#### What the exercise asks:
Copy the records word for word, starting at their beginning and ending at the line that contains "click(65, 343)". Omit the pictures.

[Records on locating elements on screens]
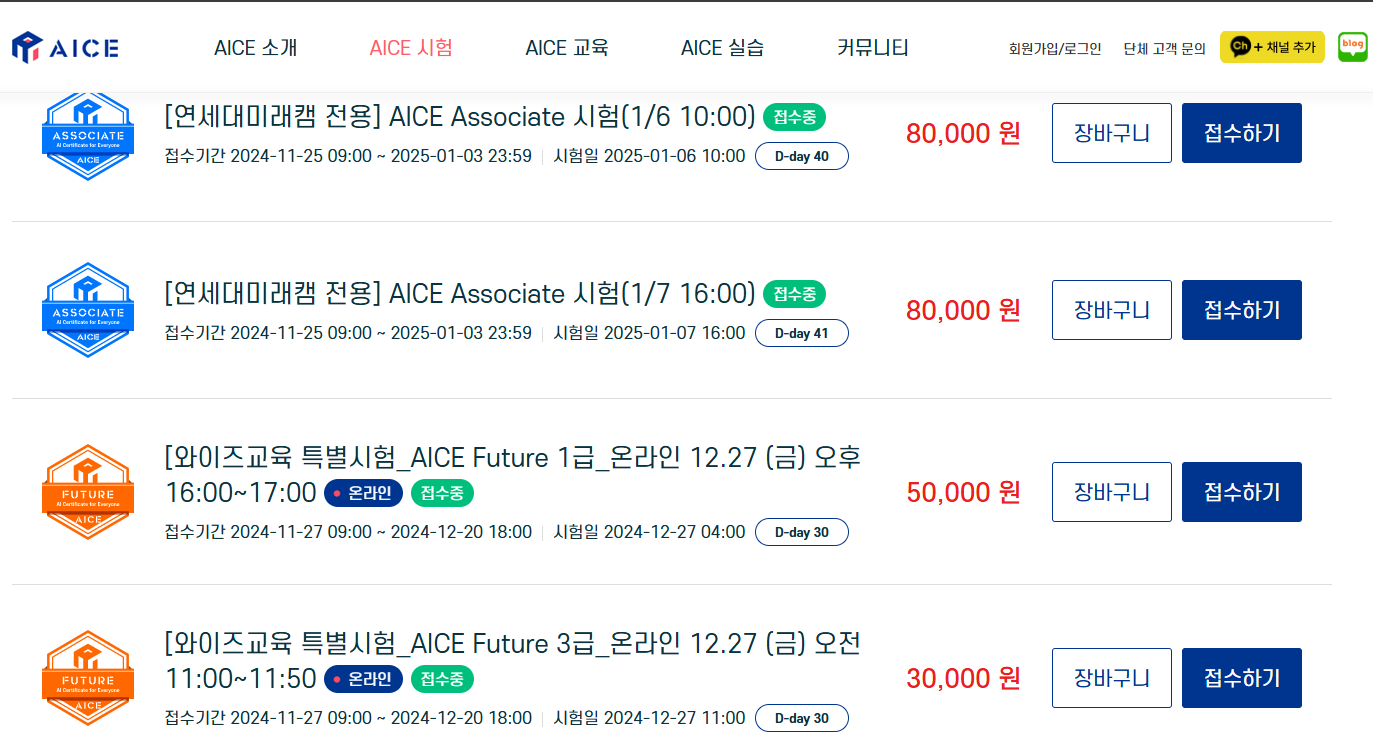Click the Associate badge for the 1/7 exam
The width and height of the screenshot is (1373, 753).
87,309
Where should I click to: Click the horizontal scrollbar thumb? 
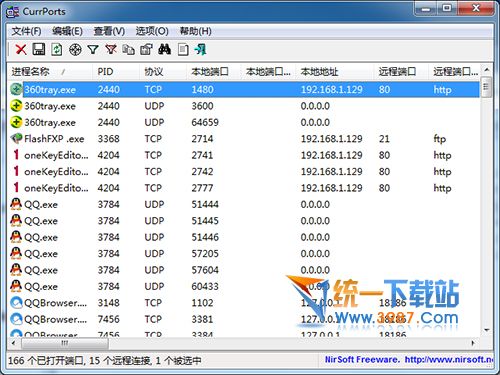click(65, 343)
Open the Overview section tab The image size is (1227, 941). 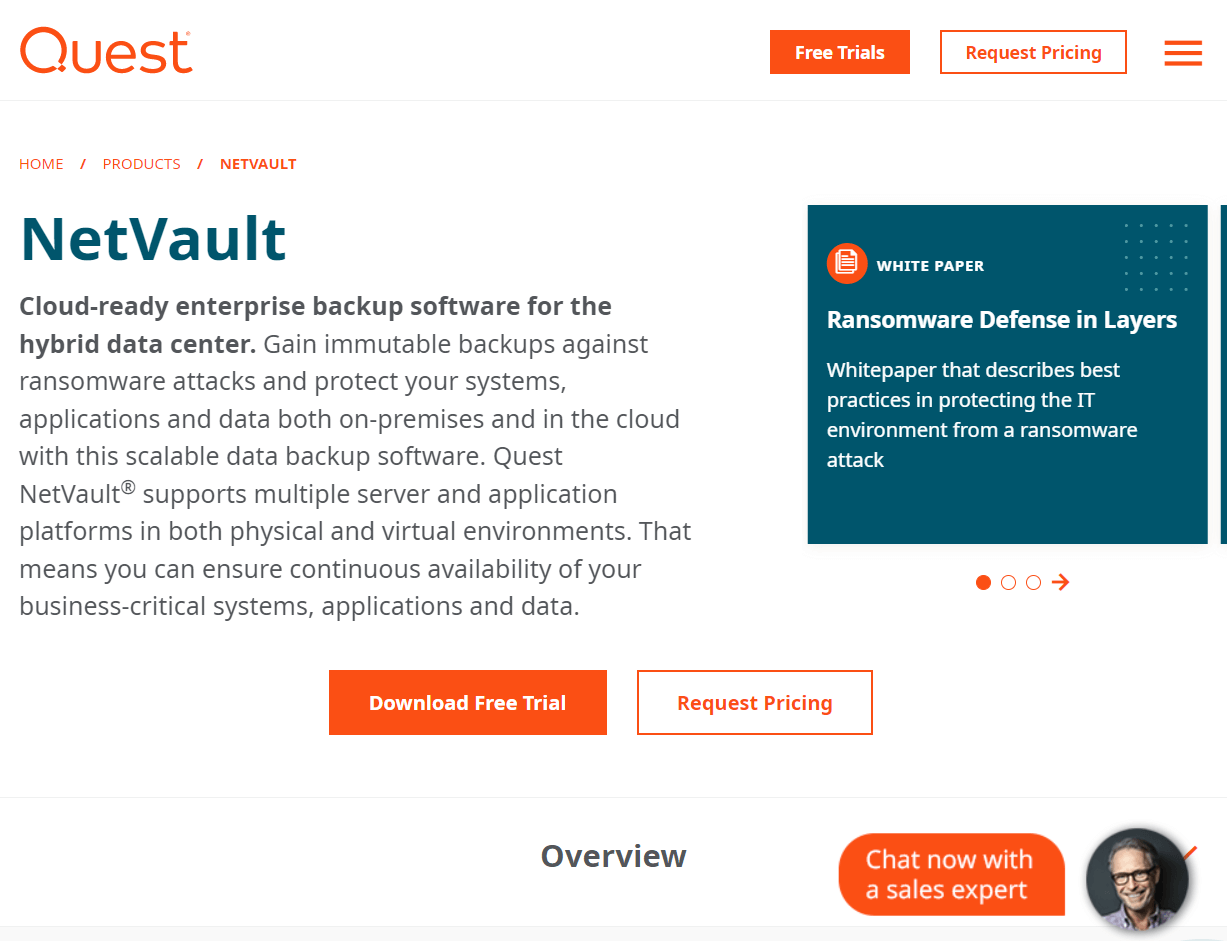pyautogui.click(x=613, y=856)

#### Solution below:
Click the Associate badge for the 1/7 exam
The width and height of the screenshot is (1373, 753).
87,309
Where should I click to: Click the horizontal scrollbar thumb? 
click(65, 343)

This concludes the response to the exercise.